#### Stated task:
Extract each line of the material below that contains the word "accomplish". Matching is case-sensitive.

#### Dataset records:
----------------------------------------

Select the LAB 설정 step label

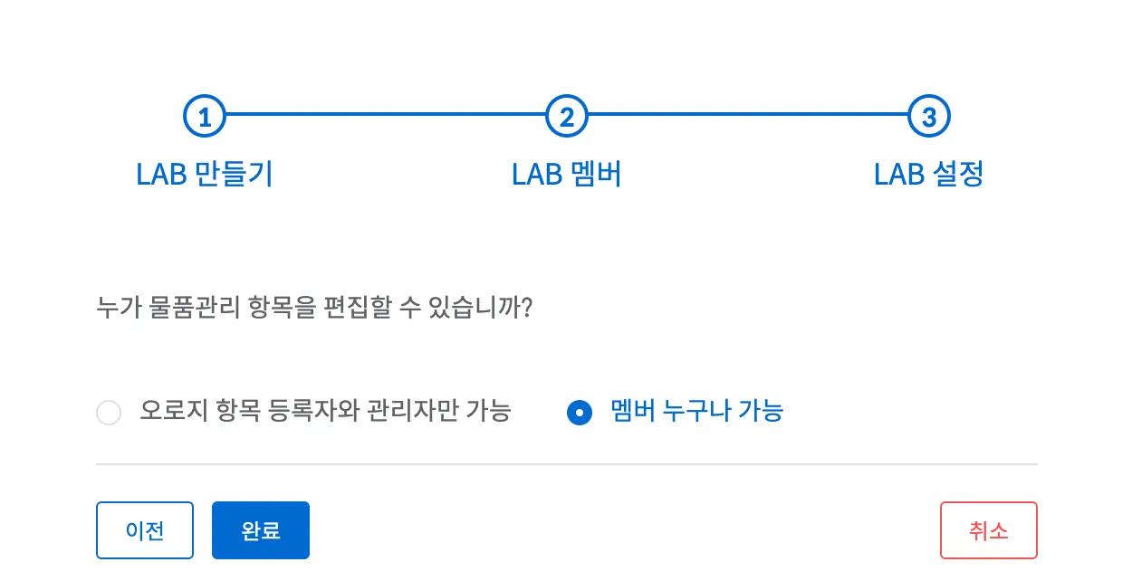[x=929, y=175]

----------------------------------------

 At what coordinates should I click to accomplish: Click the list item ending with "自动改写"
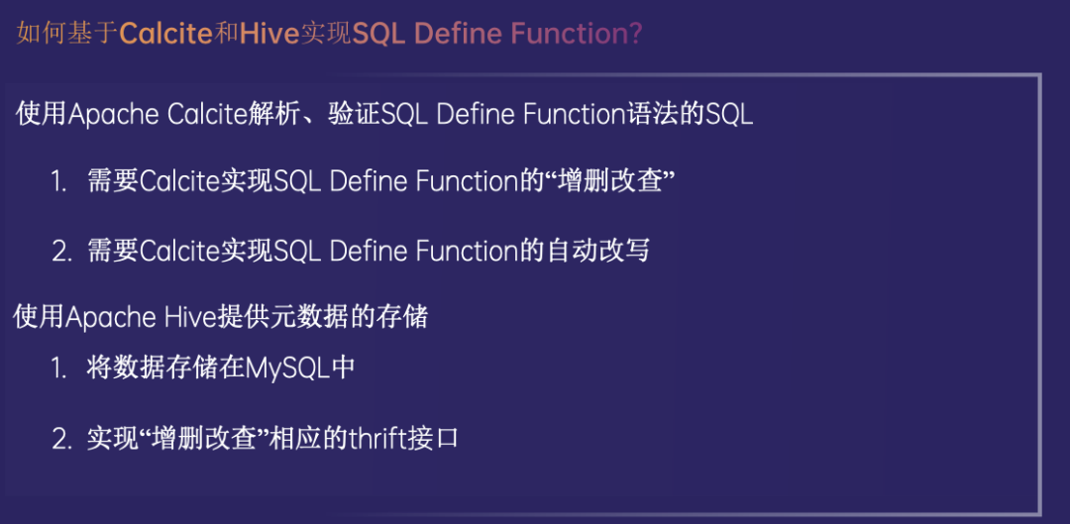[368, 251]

----------------------------------------

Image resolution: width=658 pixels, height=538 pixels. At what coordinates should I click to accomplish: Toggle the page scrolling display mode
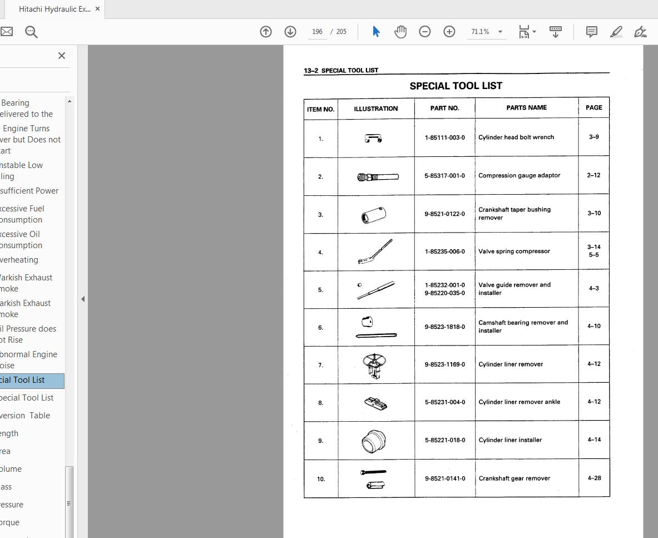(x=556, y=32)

----------------------------------------

#### Output of the exercise:
 At what coordinates should I click to accomplish: Click the list item ending with "自动改写"
Image resolution: width=658 pixels, height=538 pixels. At what coordinates should I click to accomplish: Toggle the page scrolling display mode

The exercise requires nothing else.